È vero che Roma, il film di Alfonso Cuarón che ha vinto il premio più importante, andrà su Netflix il 14 dicembre e poi in sale (non meglio precisate) scelte dalla multinazionale statunitense, ma è difficile credere che si tratterà di qualcosa di più di proiezioni di prestigio e soprattutto d’immagine, dalla vita breve.
Prima di addentrarci sullo scellerato palmarès veneziano, al di là della qualità di alcuni singoli titoli, vogliamo dire che questo è soltanto il riflesso di varie scelte scellerate. A cominciare dalla scelta di inserire tre titoli prodotti o distribuiti da Netflix – oltretutto, salvo Roma, tutt’altro che eccezionali – in un concorso che dovrebbe essere il propulsore per una carriera, quella dello schermo cinematografico, che offre tutt’altro tipo di visioni e sensazioni.
Un sistema in difficoltà
Una scelta, quella della Mostra, che colpisce ulteriormente un sistema delle sale già molto in difficoltà come quello italiano, mentre in Francia la scelta restrittiva del festival di Cannes su Netflix è stata fatta per proteggerle, anche se si tratta di un sistema più forte grazie alle politiche finora attuate.

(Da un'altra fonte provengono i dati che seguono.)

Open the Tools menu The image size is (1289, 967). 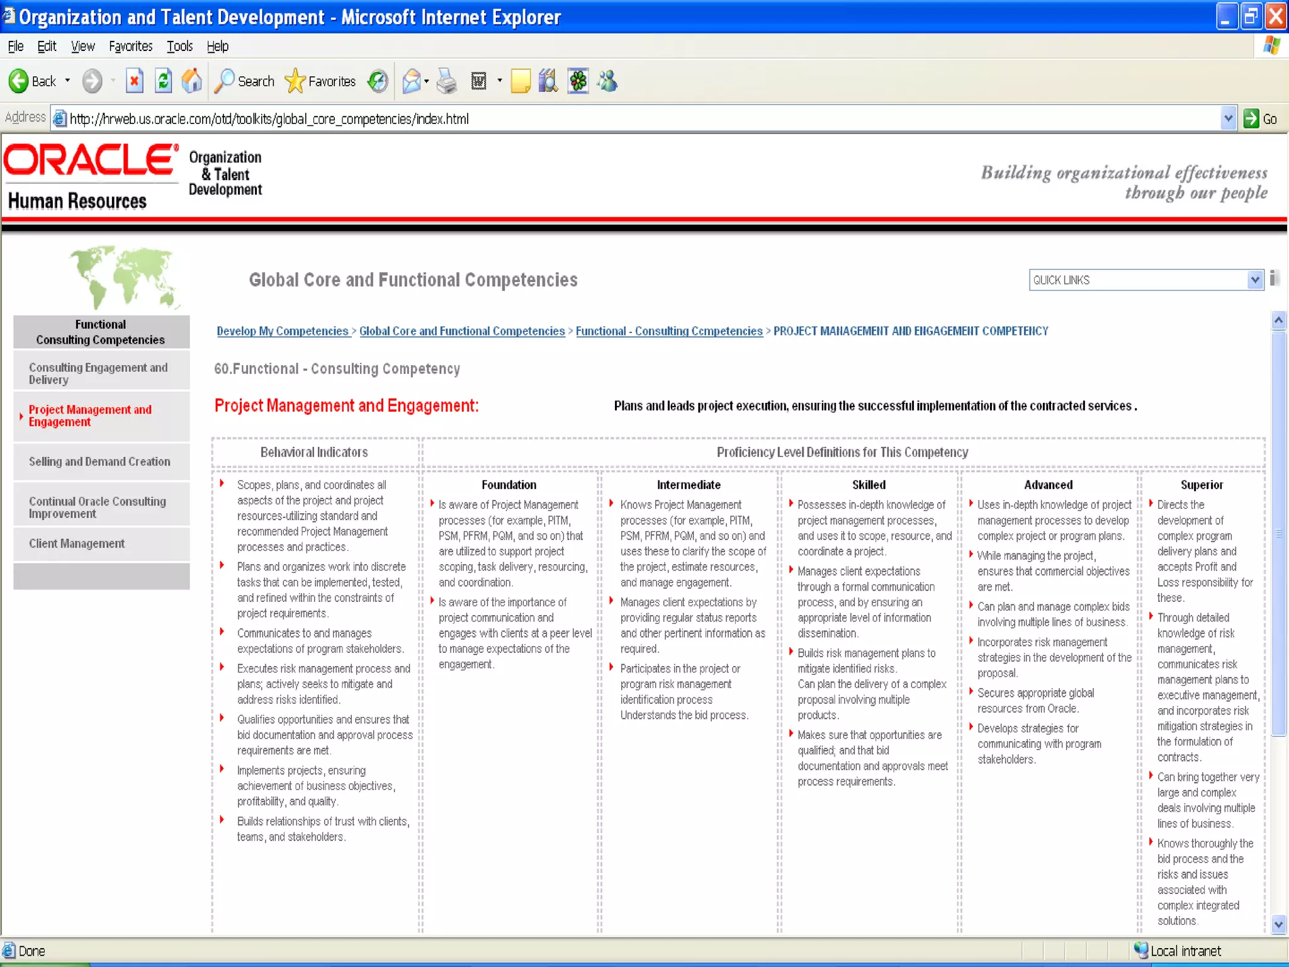[179, 46]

È forte il sospetto che Netflix voglia usare i grandi nomi per poi sabotare il cinema, mezzo d’espressione che ha prodotto nella sua storia opere visivamente forti e profonde poiché fondate sulla regia, invece di produzioni seriali fondate sulla sceneggiatura. Mentre un rafforzamento del cinema e delle sale – dove il cinema esprime la sua grandezza – può invece spingere le serie tv a osare di più. La concorrenza con il fratello maggiore gli ha già fatto bene e può fargliene ancora di più.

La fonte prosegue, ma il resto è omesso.